(1) Unless the context otherwise requires: "the Company" shall mean OFM, "the debtor" shall mean the advertising client and/or signatory, such to be authorised to do so, that is applying for credit on such document.
(2) The signatory agrees to be held personally liable for payment of the contract should it transpire that she/he is not duly authorised to sign said contract.
(3) If the client provides the audio or broadcast material, the client undertakes to deliver it to OFM at least two working days before the date of first broadcast.
(4) If recording of the audio or broadcast material has to be arranged by an OFM Account Executive, either at the OFM production studios or any other studio, it is the client's responsibility to approve the recording and to formally sign it off for broadcasting. Where existing audio or broadcast material has to be replaced with new material, the new material will only be broadcast once formally signed off by the client. OFM will regard the audio or broadcast material most recently signed off, as the correct material for broadcasting. The airing of all advertisements are subject to the provisions of the Broadcasting Act No. 4 of 1999 and the current Advertising Code and Regulations as per the Broadcasting Complaints Commission of South Africa (BCCSA).
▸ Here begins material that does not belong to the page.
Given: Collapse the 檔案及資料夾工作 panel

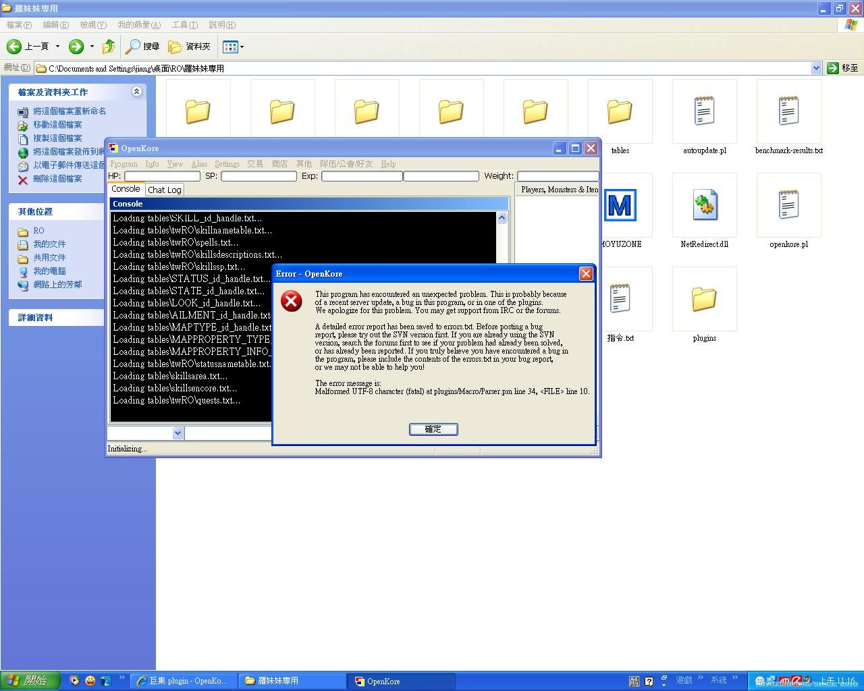Looking at the screenshot, I should 136,92.
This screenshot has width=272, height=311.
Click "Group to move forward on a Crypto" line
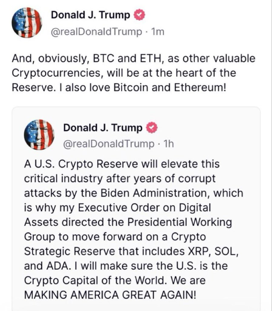pyautogui.click(x=115, y=237)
(5) Any agreement that varies from the terms of this agreement, or any consensual cancellation, shall not be valid unless reduced to writing and signed by both parties.
(6) Existing contracts will also adopt the 30 days written cancellation rule.
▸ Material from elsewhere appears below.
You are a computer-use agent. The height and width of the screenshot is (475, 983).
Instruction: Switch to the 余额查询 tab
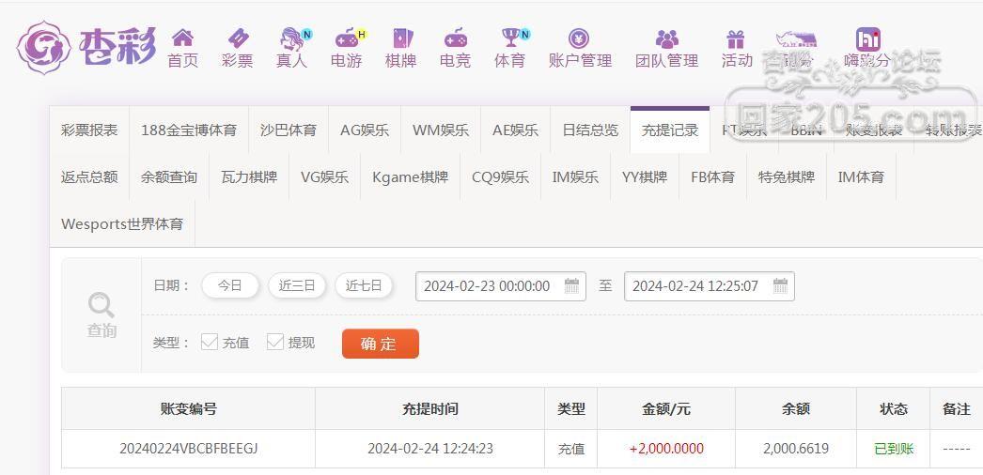click(169, 176)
(7) The Company may withdraw credit facilities at any time without prior notice and OFM reserves the right to review the extent, nature and duration of such facilities at all times.
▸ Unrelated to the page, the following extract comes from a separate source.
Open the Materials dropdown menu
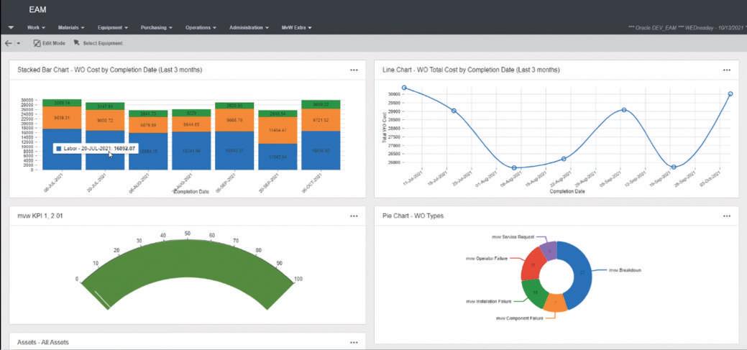The width and height of the screenshot is (747, 350). point(71,27)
(8) The suretyship is of a continuing nature and shall remain in force. It may not be withdrawn, revoked, cancelled or ceded without OFM’s written consent and shall only be effective if reduced to writing and signed by both parties.
(9) All "added value" bookings are subject to change without notice, based on available airtime.
(10) Should this contract remain unsigned, it will only be seen as a quotation and will only be valid for fourteen (14) days from the date on which it was issued.
(11) All business that is undertaken with the Company is subject to the relevant terms and conditions that are printed with the relevant rate cards.
(12) The signatory on an order warrants that he/she is entitled to contract with the Company in connection with all airtime that is ordered.
(13) In the event of the company instructing attorneys to collect from the debtor an amount owing to them, the debtor agrees to pay all costs on a scale as between attorney and client, including collection charges.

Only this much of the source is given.